▼▼▼
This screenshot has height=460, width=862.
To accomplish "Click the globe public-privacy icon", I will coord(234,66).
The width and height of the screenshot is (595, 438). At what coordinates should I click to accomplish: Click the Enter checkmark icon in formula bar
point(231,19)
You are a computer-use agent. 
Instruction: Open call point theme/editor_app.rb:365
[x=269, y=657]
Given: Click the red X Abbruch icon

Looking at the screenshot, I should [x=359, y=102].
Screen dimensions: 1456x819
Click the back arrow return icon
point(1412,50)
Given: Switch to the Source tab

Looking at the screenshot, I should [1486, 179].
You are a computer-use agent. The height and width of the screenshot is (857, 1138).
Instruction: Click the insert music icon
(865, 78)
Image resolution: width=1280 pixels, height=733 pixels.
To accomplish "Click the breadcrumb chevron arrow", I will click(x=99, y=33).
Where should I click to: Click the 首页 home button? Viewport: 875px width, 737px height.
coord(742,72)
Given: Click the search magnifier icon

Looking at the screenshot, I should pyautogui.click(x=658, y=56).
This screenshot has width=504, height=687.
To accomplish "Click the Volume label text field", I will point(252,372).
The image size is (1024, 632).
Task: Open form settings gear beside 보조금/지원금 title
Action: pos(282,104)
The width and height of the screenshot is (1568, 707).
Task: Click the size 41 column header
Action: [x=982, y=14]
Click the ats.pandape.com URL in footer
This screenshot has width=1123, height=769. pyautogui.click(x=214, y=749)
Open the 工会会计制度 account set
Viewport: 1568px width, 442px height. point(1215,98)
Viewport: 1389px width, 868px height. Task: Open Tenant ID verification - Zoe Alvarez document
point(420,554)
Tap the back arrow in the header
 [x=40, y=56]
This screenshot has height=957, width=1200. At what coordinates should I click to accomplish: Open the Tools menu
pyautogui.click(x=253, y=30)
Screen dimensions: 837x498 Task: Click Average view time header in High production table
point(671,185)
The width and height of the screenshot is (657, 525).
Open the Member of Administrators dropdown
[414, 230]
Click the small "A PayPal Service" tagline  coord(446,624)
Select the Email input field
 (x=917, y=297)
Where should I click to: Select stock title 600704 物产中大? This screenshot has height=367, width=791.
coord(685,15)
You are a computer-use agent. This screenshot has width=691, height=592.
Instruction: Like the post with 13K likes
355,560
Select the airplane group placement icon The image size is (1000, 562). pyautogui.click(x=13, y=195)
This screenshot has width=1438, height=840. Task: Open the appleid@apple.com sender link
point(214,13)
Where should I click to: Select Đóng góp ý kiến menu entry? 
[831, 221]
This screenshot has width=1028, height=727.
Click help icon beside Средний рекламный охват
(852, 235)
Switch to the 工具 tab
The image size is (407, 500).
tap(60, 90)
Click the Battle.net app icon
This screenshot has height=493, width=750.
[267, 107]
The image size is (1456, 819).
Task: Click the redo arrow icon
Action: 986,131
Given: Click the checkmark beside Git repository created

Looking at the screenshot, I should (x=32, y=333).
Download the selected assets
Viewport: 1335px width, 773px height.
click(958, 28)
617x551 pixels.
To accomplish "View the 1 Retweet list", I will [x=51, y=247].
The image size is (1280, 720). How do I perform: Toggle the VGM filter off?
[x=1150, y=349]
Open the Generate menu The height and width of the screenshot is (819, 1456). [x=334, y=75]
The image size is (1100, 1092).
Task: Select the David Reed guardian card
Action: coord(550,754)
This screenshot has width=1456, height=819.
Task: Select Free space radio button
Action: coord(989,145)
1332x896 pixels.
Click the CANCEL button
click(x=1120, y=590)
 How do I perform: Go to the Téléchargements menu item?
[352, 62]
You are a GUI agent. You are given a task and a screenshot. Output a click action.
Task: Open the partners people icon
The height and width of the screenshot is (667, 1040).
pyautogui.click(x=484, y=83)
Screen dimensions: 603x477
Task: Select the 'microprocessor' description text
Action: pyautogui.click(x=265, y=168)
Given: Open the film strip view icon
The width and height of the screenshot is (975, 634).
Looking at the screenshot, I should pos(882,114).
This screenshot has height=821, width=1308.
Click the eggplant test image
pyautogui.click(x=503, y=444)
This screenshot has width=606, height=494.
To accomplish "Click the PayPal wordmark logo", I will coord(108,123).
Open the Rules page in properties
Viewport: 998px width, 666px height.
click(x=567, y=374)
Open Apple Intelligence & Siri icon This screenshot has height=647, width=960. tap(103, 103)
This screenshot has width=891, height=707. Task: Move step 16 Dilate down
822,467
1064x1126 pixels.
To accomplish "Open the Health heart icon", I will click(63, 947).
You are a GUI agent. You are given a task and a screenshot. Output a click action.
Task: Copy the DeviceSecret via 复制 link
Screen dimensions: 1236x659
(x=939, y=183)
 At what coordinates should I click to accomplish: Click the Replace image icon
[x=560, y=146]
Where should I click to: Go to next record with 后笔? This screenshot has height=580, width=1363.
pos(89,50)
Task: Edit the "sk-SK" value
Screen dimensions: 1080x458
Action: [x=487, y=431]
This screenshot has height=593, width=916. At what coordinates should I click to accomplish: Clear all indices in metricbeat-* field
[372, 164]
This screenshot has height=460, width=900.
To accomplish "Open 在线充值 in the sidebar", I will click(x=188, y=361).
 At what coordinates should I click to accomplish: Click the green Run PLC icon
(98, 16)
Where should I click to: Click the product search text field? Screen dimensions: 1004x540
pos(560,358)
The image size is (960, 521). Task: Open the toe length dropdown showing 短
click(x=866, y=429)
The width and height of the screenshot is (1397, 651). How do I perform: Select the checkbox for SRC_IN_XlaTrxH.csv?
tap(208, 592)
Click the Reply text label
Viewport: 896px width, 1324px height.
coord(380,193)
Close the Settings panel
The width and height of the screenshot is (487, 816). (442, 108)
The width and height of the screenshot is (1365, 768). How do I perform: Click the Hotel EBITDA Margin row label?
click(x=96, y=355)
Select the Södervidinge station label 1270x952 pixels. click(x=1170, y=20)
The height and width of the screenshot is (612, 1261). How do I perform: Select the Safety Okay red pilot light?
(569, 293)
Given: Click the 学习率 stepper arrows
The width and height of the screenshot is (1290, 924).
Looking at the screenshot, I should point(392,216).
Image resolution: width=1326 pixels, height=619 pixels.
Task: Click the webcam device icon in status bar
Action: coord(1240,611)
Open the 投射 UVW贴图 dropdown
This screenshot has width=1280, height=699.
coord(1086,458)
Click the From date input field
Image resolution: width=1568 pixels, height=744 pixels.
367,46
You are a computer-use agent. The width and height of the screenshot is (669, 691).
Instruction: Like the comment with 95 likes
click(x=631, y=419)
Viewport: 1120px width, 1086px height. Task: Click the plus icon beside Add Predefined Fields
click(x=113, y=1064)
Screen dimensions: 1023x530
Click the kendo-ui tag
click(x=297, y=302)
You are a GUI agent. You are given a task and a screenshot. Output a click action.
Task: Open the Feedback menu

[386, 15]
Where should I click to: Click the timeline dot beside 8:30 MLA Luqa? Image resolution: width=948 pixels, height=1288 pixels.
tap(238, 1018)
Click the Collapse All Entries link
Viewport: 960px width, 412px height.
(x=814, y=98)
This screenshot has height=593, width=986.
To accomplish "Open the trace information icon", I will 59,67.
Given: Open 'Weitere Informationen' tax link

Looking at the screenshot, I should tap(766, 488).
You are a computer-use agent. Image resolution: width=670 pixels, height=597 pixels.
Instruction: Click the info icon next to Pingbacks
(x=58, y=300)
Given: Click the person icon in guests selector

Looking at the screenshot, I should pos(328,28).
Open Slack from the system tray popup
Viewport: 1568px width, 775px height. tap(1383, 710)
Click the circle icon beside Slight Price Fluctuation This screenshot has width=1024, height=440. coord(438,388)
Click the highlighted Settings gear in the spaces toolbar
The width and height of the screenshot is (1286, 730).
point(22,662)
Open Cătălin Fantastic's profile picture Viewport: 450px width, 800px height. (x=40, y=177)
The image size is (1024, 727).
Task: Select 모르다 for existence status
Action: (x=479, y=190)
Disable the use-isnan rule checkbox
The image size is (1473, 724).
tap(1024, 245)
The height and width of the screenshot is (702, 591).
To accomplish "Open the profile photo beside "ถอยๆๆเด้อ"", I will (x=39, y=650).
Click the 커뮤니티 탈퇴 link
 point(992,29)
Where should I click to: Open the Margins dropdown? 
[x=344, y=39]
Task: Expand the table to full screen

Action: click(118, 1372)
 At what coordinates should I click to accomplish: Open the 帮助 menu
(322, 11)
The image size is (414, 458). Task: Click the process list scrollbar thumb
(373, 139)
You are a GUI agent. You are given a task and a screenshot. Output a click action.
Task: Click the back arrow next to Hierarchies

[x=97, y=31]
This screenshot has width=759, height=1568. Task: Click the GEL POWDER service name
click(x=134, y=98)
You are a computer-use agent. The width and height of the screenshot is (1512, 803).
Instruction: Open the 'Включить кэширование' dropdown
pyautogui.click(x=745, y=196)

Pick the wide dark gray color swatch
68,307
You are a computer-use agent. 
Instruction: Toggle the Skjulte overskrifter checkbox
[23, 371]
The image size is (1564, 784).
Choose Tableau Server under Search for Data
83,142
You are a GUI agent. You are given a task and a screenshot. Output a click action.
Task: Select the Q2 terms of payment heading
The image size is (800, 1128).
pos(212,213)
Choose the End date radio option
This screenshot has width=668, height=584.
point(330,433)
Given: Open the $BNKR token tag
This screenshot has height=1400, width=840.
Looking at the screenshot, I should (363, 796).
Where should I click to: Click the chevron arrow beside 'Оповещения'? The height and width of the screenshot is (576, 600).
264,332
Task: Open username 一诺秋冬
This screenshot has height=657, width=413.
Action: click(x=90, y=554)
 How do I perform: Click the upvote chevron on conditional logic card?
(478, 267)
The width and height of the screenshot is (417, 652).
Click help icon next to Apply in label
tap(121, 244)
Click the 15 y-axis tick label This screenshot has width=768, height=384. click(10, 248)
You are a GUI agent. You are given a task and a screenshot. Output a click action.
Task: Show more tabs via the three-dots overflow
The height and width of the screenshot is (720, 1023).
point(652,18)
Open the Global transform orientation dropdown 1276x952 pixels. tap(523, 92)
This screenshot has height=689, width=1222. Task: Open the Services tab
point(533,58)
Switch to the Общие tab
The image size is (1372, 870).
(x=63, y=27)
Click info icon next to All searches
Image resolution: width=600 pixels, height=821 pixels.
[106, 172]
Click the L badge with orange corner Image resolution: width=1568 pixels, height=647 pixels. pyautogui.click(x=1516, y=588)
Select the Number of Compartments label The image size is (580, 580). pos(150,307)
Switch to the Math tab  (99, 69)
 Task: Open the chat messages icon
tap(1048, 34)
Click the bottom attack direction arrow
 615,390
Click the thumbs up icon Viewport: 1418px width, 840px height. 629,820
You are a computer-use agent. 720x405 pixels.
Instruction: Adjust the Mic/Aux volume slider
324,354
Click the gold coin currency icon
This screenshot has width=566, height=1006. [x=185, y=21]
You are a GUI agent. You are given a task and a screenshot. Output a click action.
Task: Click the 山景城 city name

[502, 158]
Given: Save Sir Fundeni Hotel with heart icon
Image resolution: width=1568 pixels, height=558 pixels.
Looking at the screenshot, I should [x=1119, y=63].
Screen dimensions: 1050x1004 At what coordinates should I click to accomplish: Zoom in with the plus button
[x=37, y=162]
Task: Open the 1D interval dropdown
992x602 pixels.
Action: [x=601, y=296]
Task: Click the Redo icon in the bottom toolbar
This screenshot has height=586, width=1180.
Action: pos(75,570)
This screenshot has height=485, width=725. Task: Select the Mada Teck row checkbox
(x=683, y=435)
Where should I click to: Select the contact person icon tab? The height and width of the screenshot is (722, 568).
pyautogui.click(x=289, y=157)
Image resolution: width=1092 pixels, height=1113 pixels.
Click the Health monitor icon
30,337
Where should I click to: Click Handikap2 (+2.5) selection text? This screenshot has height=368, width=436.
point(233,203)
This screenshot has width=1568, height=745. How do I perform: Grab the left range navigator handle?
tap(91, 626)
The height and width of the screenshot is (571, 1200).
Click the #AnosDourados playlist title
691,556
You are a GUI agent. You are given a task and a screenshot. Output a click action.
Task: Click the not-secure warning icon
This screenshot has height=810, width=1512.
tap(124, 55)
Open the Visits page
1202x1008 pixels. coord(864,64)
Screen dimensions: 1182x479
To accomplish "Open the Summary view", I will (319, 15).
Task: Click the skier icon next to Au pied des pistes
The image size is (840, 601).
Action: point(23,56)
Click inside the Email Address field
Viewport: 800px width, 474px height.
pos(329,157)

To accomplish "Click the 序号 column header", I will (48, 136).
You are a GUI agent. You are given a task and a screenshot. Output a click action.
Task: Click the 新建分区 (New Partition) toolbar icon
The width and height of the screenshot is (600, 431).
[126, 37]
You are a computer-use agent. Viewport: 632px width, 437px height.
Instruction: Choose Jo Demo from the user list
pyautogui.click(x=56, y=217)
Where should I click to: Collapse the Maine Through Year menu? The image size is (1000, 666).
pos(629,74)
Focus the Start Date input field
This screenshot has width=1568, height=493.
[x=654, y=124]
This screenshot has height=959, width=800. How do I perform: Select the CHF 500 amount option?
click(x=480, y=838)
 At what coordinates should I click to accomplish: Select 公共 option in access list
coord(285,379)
▲▲▲
ABOUT THIS EXERCISE – Every line from the data above that contains "heart" must appear in the answer.

FINAL ANSWER –
To accomplish "Open the Health heart icon", I will click(63, 947).
Given: Save Sir Fundeni Hotel with heart icon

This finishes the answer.